Please set down word for word every line from the one holding "Task: Delete the Execute shell build step" to the end of the data below, both included.

── Input records

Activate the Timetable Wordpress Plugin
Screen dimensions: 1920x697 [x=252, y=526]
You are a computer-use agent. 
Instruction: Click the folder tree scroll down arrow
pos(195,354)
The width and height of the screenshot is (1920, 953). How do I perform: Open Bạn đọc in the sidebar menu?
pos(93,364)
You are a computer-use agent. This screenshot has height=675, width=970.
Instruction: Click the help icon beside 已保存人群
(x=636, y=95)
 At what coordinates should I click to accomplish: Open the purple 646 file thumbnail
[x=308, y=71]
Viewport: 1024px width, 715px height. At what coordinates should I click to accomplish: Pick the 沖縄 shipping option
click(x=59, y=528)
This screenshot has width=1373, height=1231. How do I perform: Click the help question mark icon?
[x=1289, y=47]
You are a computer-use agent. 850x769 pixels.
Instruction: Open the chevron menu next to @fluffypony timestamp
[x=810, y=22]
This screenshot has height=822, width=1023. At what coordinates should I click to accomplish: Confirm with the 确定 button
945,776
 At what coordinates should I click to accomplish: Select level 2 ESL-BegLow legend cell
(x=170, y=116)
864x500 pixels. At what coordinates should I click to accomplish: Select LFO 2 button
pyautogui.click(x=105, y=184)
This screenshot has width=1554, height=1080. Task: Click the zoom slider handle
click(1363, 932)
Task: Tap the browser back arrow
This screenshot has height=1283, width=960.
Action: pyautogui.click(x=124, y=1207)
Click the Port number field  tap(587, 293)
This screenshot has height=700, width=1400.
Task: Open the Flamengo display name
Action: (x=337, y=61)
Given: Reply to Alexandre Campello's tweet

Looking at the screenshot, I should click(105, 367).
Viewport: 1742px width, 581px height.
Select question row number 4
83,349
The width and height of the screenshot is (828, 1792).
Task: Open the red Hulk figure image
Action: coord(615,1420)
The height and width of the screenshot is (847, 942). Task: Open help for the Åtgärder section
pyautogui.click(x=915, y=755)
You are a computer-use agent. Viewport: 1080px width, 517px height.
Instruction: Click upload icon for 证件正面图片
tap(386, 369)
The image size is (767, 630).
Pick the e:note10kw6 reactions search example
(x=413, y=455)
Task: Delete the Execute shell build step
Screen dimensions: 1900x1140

────

● Output of the exercise:
Task: Delete the Execute shell build step
Screen dimensions: 1900x1140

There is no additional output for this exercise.